Physically simulated characters can learn highly natural full-body motion guided by motion capture datasets. However, the range of motion is limited to the existing high-quality datasets, and cannot effectively adapt to challenging scenarios. We propose a novel policy architecture that learns part-wise motion skills, where individual parts can be separately extended and combined for unobserved settings. Our method employs a set of part-specific codebooks, which robustly capture motion dynamics without catastrophic collapse or forgetting. This structured decomposition allows intuitive control over the character’s behavior and dynamic exploration for a novel combination of part-wise motion. We further incorporate a refinement network compensating for subtle discrepancies in the disjoint discrete tokens, thus improving motion quality and stability. Our extensive evaluations show that our part-wise latent token achieves superior performance in imitating motions, even those from unseen distribution. We also validate our method in challenging tasks, including body tracking, navigation on complex terrains, and point-goal navigation with damaged body parts.

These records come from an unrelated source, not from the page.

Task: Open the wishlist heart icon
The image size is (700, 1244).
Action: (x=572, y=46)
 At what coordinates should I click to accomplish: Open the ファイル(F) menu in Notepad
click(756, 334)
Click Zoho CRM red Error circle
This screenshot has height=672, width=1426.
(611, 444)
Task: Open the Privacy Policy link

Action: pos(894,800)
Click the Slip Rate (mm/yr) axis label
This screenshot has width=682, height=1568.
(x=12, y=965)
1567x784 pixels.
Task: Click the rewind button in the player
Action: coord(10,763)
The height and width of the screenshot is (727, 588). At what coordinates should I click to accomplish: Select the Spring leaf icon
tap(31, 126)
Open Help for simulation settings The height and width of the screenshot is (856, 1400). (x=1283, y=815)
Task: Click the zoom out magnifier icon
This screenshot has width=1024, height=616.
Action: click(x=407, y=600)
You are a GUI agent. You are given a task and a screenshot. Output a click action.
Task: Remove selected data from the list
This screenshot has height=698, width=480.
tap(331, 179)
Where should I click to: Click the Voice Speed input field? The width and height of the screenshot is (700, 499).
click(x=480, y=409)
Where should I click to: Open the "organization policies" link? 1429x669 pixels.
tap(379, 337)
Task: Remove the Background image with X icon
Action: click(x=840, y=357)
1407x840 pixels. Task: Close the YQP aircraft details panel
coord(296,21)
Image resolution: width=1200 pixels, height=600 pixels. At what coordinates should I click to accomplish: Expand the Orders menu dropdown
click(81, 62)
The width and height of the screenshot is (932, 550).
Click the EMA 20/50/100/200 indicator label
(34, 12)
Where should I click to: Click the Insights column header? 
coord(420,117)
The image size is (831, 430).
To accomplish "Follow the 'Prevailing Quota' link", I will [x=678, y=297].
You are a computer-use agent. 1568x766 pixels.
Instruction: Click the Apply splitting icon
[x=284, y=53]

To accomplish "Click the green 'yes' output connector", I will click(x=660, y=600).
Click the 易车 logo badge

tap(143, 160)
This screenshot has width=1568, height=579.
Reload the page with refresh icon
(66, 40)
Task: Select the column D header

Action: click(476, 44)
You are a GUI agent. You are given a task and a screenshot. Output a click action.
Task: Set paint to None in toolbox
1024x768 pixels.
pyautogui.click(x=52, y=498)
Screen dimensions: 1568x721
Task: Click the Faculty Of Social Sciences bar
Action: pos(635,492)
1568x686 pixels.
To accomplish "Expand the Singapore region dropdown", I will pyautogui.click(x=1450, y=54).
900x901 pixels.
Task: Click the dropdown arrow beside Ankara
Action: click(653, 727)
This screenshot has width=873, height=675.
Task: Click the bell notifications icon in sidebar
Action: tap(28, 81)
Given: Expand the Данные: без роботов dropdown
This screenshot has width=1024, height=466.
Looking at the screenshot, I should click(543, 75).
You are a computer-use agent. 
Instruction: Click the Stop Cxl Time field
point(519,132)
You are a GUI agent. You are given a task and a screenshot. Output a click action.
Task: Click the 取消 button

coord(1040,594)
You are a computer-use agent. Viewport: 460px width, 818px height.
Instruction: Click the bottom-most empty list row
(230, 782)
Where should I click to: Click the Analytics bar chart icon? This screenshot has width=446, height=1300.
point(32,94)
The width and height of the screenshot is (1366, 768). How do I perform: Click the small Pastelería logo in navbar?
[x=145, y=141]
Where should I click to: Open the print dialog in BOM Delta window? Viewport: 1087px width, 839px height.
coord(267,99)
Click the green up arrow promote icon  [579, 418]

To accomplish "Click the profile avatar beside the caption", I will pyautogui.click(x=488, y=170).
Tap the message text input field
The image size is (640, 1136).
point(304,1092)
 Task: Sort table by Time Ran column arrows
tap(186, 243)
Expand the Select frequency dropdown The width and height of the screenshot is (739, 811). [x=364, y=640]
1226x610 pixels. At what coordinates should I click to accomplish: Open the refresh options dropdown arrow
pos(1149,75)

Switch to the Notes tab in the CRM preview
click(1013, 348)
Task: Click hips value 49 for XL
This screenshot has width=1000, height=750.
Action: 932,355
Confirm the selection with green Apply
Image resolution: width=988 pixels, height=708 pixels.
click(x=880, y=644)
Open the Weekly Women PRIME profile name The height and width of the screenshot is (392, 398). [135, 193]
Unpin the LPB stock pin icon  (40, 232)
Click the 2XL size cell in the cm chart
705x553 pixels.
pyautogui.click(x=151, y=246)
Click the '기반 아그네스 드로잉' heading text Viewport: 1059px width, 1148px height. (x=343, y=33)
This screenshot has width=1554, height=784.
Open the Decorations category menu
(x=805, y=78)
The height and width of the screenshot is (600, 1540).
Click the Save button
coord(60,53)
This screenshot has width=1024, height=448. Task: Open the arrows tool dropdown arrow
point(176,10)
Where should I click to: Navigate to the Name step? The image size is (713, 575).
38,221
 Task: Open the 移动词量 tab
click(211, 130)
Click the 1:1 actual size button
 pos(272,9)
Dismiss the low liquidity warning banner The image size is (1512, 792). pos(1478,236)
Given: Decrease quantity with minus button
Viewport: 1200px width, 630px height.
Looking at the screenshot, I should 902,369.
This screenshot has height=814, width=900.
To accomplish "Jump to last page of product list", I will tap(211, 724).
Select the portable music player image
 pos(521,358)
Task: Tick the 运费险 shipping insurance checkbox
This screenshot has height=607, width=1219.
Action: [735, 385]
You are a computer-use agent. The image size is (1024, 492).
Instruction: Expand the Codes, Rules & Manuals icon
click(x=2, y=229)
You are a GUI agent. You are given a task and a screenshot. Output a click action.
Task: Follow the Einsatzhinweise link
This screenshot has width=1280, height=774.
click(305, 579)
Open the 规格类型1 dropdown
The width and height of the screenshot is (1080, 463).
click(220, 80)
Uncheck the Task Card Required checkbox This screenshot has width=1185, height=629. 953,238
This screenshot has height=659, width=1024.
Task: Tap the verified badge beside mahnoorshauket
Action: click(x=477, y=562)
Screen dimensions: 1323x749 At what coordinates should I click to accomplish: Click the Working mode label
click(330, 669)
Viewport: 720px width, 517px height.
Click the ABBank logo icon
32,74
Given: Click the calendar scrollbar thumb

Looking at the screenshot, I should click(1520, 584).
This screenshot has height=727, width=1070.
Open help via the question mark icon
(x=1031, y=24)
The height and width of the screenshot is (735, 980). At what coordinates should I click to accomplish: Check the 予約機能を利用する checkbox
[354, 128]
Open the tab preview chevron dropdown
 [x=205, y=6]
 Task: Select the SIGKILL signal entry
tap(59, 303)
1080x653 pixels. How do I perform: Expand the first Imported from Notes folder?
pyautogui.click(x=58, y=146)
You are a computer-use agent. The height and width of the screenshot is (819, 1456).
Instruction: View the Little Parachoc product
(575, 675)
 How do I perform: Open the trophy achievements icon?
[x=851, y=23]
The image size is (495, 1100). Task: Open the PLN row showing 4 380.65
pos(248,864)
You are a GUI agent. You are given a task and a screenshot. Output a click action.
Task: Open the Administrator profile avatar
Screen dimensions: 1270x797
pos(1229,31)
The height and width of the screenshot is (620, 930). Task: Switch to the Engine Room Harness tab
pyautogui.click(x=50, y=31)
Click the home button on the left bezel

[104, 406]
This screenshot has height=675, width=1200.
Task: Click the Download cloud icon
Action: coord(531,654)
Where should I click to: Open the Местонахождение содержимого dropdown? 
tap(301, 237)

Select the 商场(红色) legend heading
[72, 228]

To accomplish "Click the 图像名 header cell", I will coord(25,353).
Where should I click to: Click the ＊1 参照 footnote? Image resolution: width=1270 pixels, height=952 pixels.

Finally, we introduce a part-wise expansion of motion priors, where the physically simulated character incrementally adapts partial motion and produces unique combinations of whole-body motion, significantly diversifying motions.
Policy architecture of the part-wise latent token (PLT) model. (a) During the imitation-learning phase, we first spatially split the output of the encoder. Then, we employ multiple codebooks to extract latent token \(z_k\) for each body part. A refinement network calculates continuous offset \(\Delta z\) and splits it into \(\{\Delta z_k\}_K\). Each part-wise refinement \(\Delta z_k\) is applied to each latent token \(z_k\), and the corresponding part-wise low-level policy \(\pi_{\text{low}, k}\) computes actions \(a_k\) subsequently. (b) In the task-learning phase, a high-level policy \(\pi_{\text{high}}\) selects indices for latent tokens from the pretrained codebooks. (c) Our policy design allows part-wise adaptation by updating only the minimal set of parameters associated with the queried body part.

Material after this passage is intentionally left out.